Tenho falado muito, em vários posts, o quanto ando cético em relação ao amor, ao se entregar. E fui ao cinema assistir um filme que achei que só iria casar com o que tenho pensado sobre o tema: Blue Valentine.

Já falei aqui no blog que não acredito em almas gêmeas. Acredito que muita gente tem não só um, mas alguns pares perfeitos ao longo da vida. O surgimento de um novo não necessariamente rotula o antigo como uma escolha “errada” ou “pior”. Os amores talvez sejam mesmo cada vez maiores, a gente talvez realmente ame muito mais do que antes, e isso deve servir muito mais como estímulo para tentar novamente (quando acaba) do que pra diminuir as nossas experiências (as mais preciosas).

Acho bem errado um pensamento que vejo cada vez mais na cabeça das pessoas: “minha prioridade é ser feliz”. Não que eu ache o pensamento em si errado, mas tudo o que vem junto dele. As pessoas não se esforçam numa relação, se entregam à paixão (que muitas vezes também chamam de forma errada de amor) e acham que isso basta. E quando começa a dar errado, é só separar, já que está sendo tão infeliz. Quando se está em uma relação, tem que se pensar a dois. Se um quer ir em tal lugar, não é simplesmente o outro falar: pode ir. É preciso fazer esforços.

Observei algumas coisas no filme que eu vejo muito: em certa cena, logo no início do filme, Cindy encontra seu cachorro morto. E a primeira coisa que o marido fala: eu disse que era para manter o portão fechado! E eu me pergunto: Adianta falar isso nessa hora? O cachorro não vai voltar a viver. É ampliar o sofrimento. Quantas vezes já me falaram “I told you so” e o meu sentimento na hora sempre foi de fúria em relação a pessoa. E acho que é em pequenas coisas assim que um amor vai minando.

Perdoem meu coração, mas eu não consigo entrar numa relação pensando: “se der errado separa”. Para mim é preciso estar atento ao que se fala. É fazer, mas fazer com boa vontade, nunca cumprir só pra constar. Esquecer ultimatos. Pedir com cuidado. Recuar. Esperar. Não insistir.

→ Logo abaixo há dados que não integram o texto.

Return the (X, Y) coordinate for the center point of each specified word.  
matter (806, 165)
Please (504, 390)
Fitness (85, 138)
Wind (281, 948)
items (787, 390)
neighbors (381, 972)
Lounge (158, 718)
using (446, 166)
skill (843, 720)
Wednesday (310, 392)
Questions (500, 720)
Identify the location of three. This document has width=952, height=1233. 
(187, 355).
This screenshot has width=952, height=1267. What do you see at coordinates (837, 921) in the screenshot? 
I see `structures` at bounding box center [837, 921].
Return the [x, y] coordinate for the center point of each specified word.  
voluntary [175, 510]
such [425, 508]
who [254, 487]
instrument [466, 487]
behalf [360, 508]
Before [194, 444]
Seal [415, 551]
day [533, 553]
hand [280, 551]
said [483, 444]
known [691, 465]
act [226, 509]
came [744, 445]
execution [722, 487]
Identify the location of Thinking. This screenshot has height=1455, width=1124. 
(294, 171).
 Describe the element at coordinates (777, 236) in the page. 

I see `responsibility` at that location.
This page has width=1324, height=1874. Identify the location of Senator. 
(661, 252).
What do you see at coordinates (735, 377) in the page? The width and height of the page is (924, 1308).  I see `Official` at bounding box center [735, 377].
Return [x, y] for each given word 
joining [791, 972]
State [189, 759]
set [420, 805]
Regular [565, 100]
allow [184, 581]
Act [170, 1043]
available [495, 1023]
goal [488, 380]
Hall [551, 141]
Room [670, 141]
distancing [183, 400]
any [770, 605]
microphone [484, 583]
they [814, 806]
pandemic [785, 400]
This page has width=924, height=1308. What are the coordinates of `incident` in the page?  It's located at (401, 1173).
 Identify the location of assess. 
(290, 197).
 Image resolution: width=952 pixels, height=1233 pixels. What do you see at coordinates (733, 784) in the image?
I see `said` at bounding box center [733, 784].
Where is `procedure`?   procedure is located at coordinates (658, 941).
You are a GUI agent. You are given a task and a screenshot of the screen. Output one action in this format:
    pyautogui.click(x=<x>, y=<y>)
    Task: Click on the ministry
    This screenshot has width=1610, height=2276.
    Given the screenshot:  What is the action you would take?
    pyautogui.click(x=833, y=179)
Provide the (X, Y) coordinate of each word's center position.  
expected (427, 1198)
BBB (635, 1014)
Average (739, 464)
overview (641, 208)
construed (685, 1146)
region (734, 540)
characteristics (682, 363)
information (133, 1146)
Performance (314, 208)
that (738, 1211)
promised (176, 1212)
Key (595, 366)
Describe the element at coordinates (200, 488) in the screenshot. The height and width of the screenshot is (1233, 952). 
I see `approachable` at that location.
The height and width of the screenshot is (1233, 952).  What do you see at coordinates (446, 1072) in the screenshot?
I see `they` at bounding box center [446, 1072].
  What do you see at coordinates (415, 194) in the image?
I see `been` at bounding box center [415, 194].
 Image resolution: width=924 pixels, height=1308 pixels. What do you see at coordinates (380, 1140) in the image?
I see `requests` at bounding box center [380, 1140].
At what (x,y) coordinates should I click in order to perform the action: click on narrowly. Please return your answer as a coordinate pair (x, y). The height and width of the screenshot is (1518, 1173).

Aprender a falar sinto muito e saber onde estão os limites. Não é fácil. Mas não sinto que seja impossível. Sei que chega uma hora em que é inevitável o término, e que talvez ele seja melhor. No fundo eu penso que os amores são finitos mesmo. Só acho que estamos todos cômodos demais e talvez por isso eles sejam cada dia menos duradouros.

almost doesn’t count

15/06/2011

Dizia Brandy, uma das divas da minha adolescência:

Everybody knows, almost doesn’t count.

Sempre me recordo dessa musica porque já tive alguns quases na minha vida. Fico pensando se, talvez, eu esteja vivendo outro quase. Tenho me convencido que sim. Na verdade essa sensação vem da idéia crescente de que os acontecimentos não estão mais acompanhando o meu ritmo e que minha cabeça está lá na frente, muito além das realidades. Perdi as rédeas, o freio e o bom senso. Me peguei algumas vezes querendo ouvir coisas não ditas, viver coisas impossíveis, e estar em lugares que não existem. Me peguei falando frases que não deveria, sonhando coisas e vivendo só de pensamento. E com isso tenho me visto frustrado, insatisfeito, sofrendo por antecipação. Tenho admitido sentir faltas de coisas que não pertencem a minha vida, hoje.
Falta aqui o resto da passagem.